This was on MA's facebook a few days ago:
http://www.medievalists.net/2010/10/04/weapon...0-1100-ad/

Its worth noting that the pattern welded sword was significantly stiffer than the "mono-steel" (misnomer that I hate) sword of the same dimensions. It was harder to get it to flex, however once flexed it took a set faster.

Anyway, my point being is that being stiff may be a trait of pattern welded steel.


The difference in stiffness was about a factor of 2.

That difference in stiffness won't result from a difference between the steels. The far more likely explanation is that it results from a difference in thickness. The variation of thickness along the lengths of the swords isn't the same, even if the pattern-welded blade was thinned so that it's maximum thickness was the same as the non-PW sword. Small thickness differences translate into big stiffness differences (it's cubic). The difference in thickness alone shouldn't give a factor of 2 (though the original thickness difference before the final grinding/sanding/polishing of almost 20% would go close); the variation in thickness along the length must contribute.

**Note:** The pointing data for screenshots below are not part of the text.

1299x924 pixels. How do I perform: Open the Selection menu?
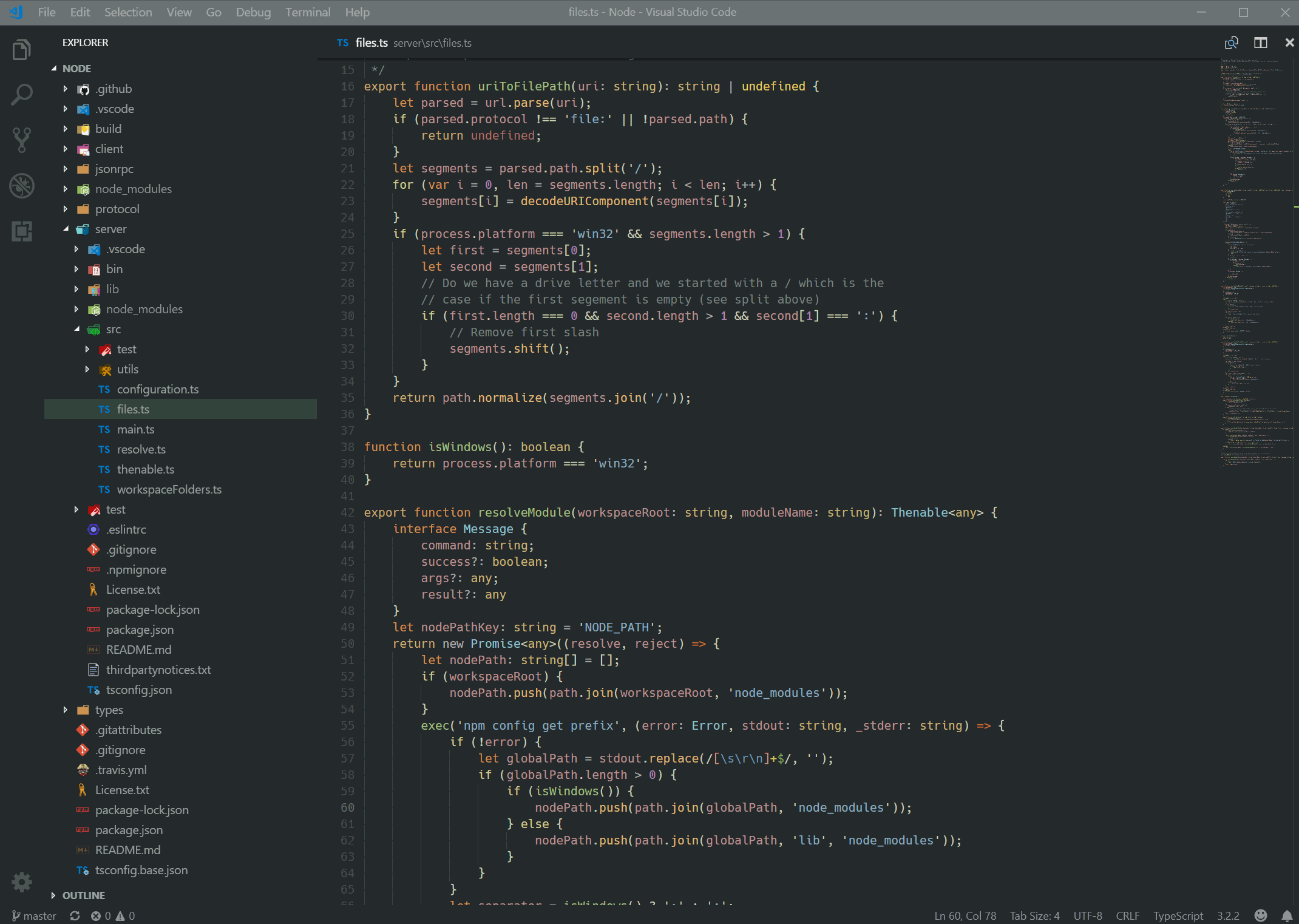coord(127,12)
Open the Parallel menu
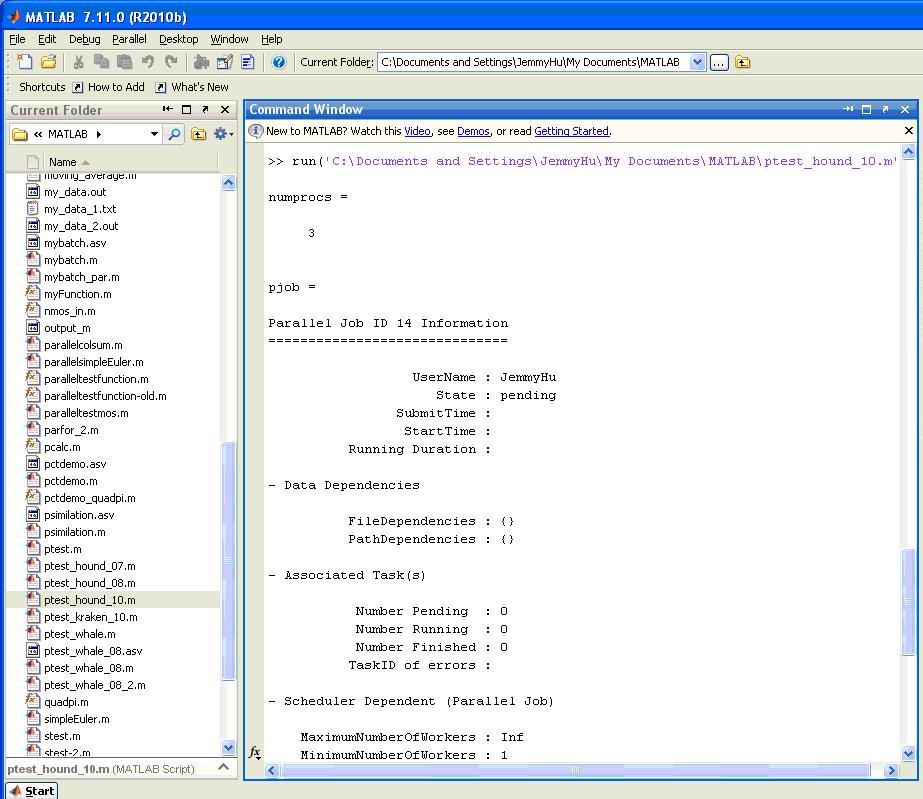 (129, 39)
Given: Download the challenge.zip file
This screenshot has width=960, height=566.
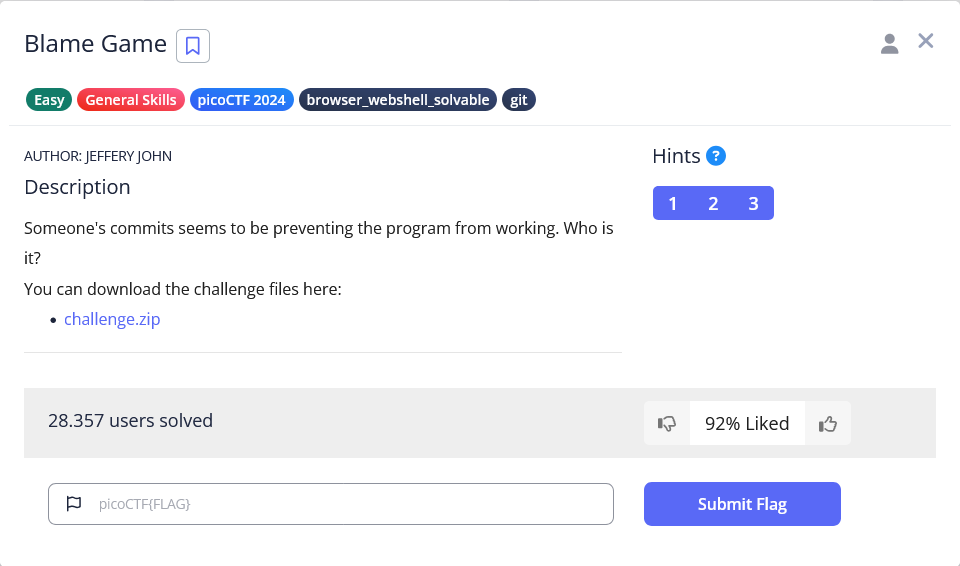Looking at the screenshot, I should 112,320.
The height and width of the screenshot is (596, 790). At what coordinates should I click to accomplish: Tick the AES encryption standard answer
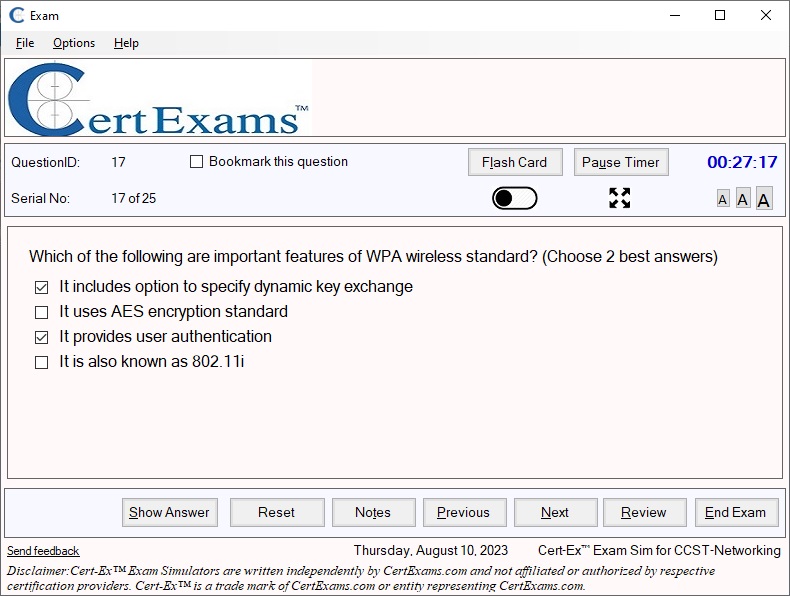coord(42,312)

If it results from a difference in the steels themselves, it would need a difference in the Young's modulus (Y). The variation in Y of steels is typically less than 10%, even included stainless steels, moly steels, etc. Mild steel and high carbon steel (like 1095) have very close to the same Y. Wrought iron has Y close to that of steel, too, within 10% or much closer, depending on whose values one looks at.

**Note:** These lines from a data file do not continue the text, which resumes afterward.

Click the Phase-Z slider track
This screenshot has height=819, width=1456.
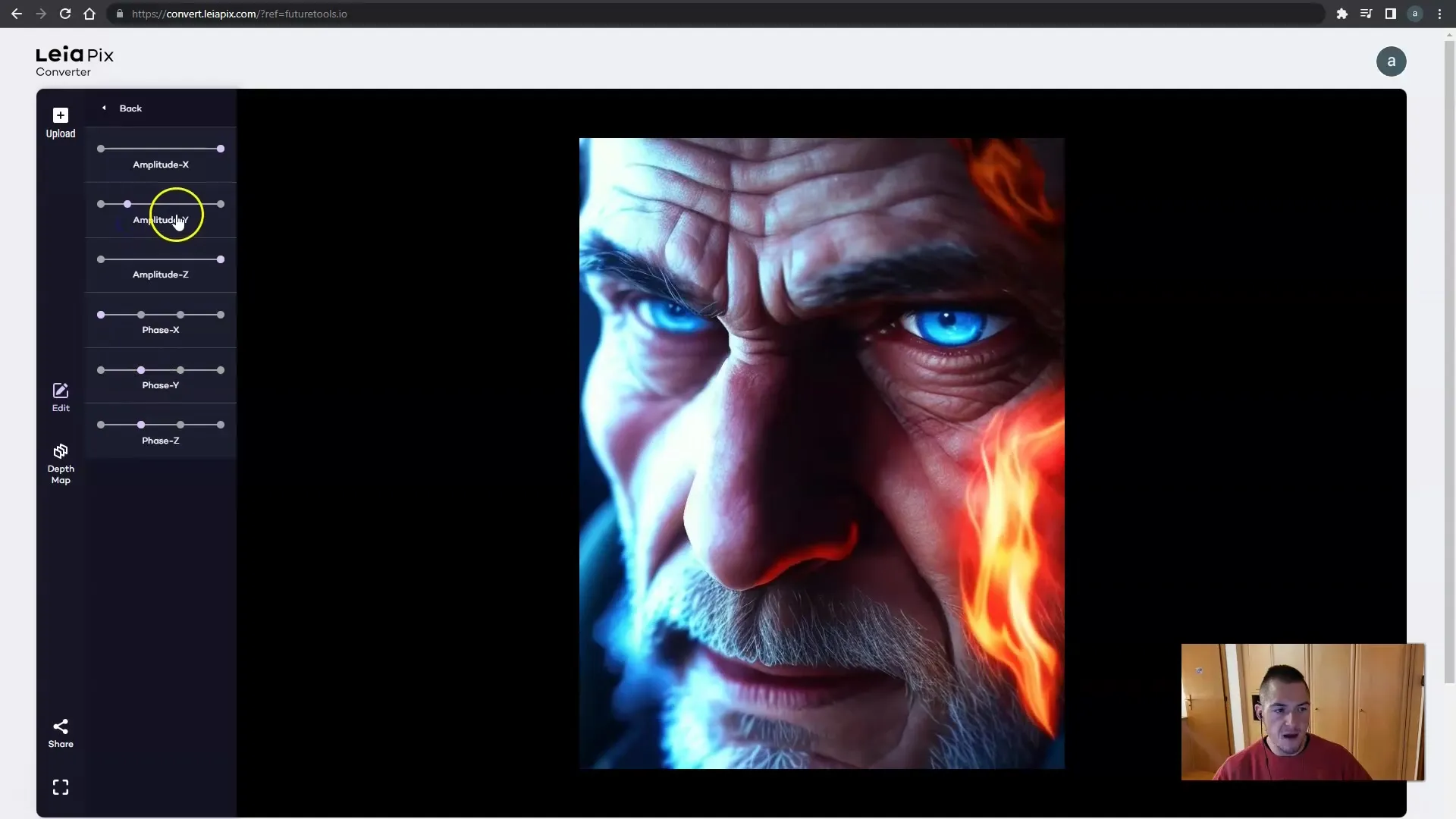pos(160,425)
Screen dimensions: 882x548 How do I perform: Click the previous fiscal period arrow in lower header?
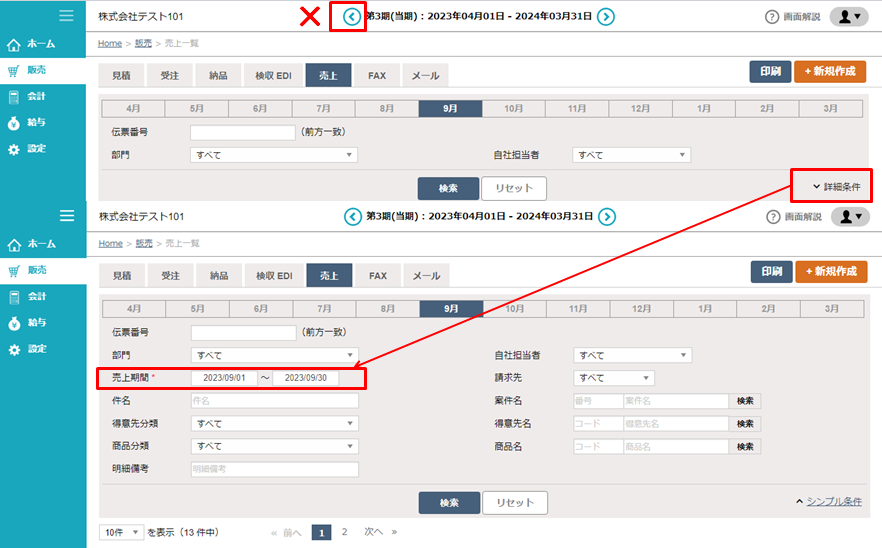[352, 217]
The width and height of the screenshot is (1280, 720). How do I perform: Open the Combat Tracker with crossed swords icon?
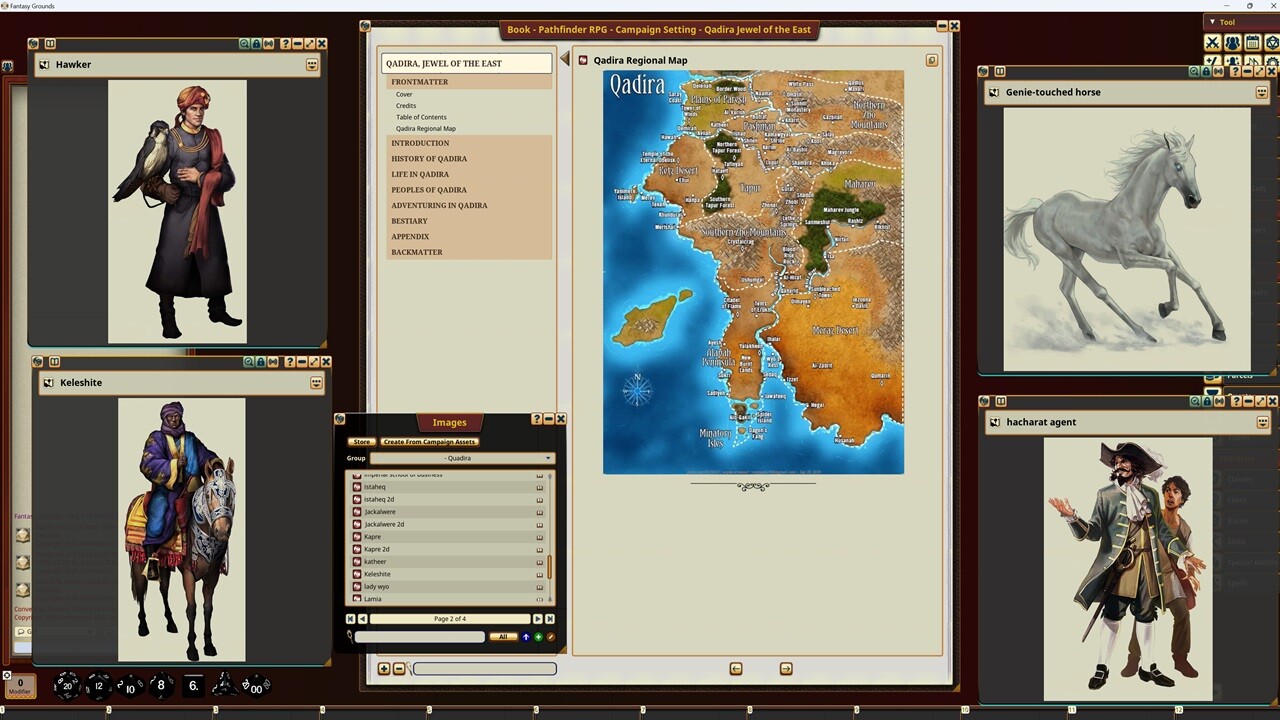(x=1212, y=42)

(There is a factor 2 difference between steel and copper (and typical bronzes).)

The difference in taking a set will be a difference in steels and heat treatment (and blade geometry will contribute).

Luka Borscak wrote:

Should I be afraid of weakening it? Hanwei heat treatment is usually good enough but since there are welds involved here, I wonder if they made it overbuilt on purpose if they didn't have much faith in their heat treatment of a pattern welded blade?

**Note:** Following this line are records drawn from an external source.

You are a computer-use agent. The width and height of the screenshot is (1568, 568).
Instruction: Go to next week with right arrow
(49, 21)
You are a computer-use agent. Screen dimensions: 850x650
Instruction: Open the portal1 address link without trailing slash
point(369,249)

You might be right in why it's overbuilt. It's quite reasonable to worry about weakening. (You broke a Godfred, yes?). The Hanwei Trondheim was a little thinner, but I don't know of anybody doing any serious cutting with one.

If I had a Hanwei Saxon, and thinned the blade a lot, I don't think I'd cut with it. YMMV. If it breaks, you might be able to make a nice pattern-welded spearhead and/or seax.

"In addition to being efficient, all pole arms were quite nice to look at." - Cherney Berg, A hideous history of weapons, Collier 1963.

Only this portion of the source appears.